In Obergefell, for example, the brief from the American Psychological Association (APA) offered a plethora of “scientific evidence” as to the normalcy and stability of same-sex relationships, including numerous studies that show “same-sex couples are no less fit than heterosexual parents to raise children, and their children are no less psychologically healthy and well-adjusted.”
Demographic studies swayed the court, too. In Obergefell, Kennedy cited demographer Gary Gates of UCLA’s Williams Institute in noting, “Hundreds of thousands of children are presently being raised by [same-sex] couples” — children who suffer stigma and financial strain if their parents cannot marry.
In family law, the decoupling of homosexuality and mental illness has also helped in matters of child custody. Prior to 1973, almost no lesbian mother could gain custody when divorcing a husband, because the DSM said she had a mental illness, explains Nancy Polikoff, LGBTQ family law expert and professor of law at American University, on her blog. The DSM change “transformed that mother into a parent with a legitimate claim that her lesbianism should not be automatic grounds for denying her custody. Forward thinking judges began awarding custody to openly lesbian mothers.” In 1976, Polikoff adds, the American Psychological Association “passed a resolution opposing use of sexual orientation as a primary component in custody, adoption, or foster-parenting determinations.” (beyondstraightandgaymarriage.blogspot.com)
That shift in thinking still resonates.
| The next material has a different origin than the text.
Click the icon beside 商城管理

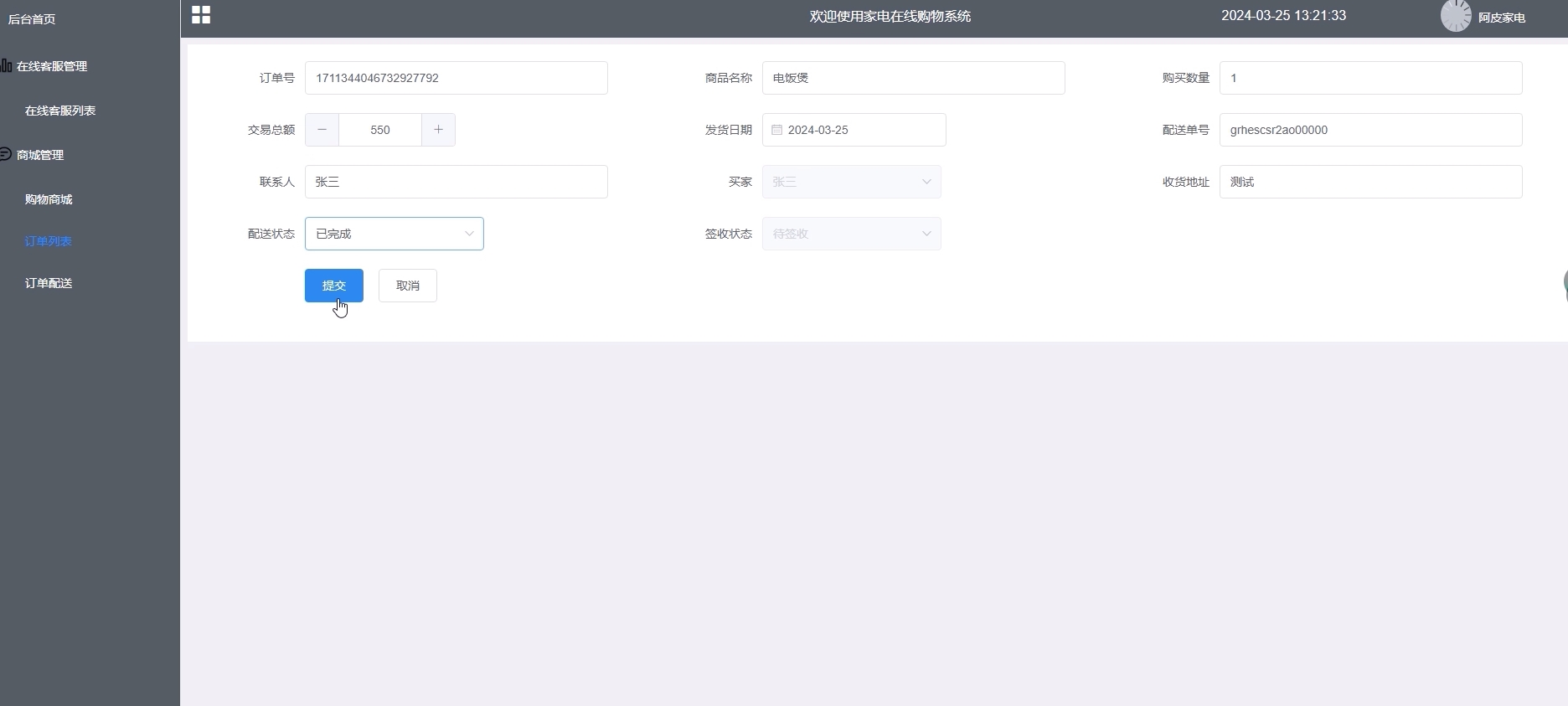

Last week, the Washington Supreme Court overturned a trial court decision that had improperly denied a mom custody because she was a lesbian. The ruling stressed that a parent’s sexual orientation may not be considered in custody decisions “absent an express showing of harm to the children.”
Transgender parents, too, have benefited from scientific backing. The DSM in 2013 stopped saying that trans people had “Gender Identity Disorder”–“disorder” implying a mental illness–and instead said they experienced “Gender Dysphoria,” a discomfort or conflict between their assigned gender and the one with which they identify. This change has helped doctors in child custody cases give expert testimony that trans parents do not have a serious mental illness (and are thus unfit to parent) simply by being trans.
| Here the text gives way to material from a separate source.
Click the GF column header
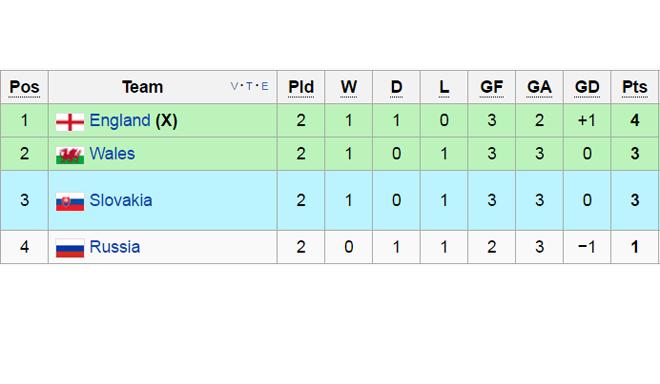This screenshot has width=660, height=384. tap(492, 87)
The ACLU and the National Center for Transgender Equality have also produced a guide for parents and lawyers “to give parents and their attorneys an idea of the kind of scientific evidence that is available if needed” when providing expert testimony in custody cases.
School policy as well as law has been informed by scientific thinking. Herek, for example, provided testimony for the U.S. Commission on Civil Rights’ 2011 hearings on ways to protect students from bullying and harassment. GLSEN’s biennial National School Climate Survey on LGBTQ students is replete with statistical analysis — and was cited by the Obama Administration’s Education Department in a 2011 memo reminding schools receiving federal funds that they must provide all student groups, including LGBT ones, with equal support.
And leading medical and mental health organizations as well as 60 other scholars, including demographers, economists, and psychologists, recently contributed amicus briefs in support of Gavin Grimm, a transgender student fighting in federal court for the right to use the school bathroom that matches his gender identity.
This is but a brief sketch of how science has assisted LGBTQ families (and hasn’t touched on how it has benefited LGBTQ people in other ways, notably in enabling appropriate medical and mental health care for LGBTQ individuals), but I hope it helps show that while love may make a family, science may play a supporting role. Championing the goals of the March for Science may be as important as any advocacy we do for our families in the current era.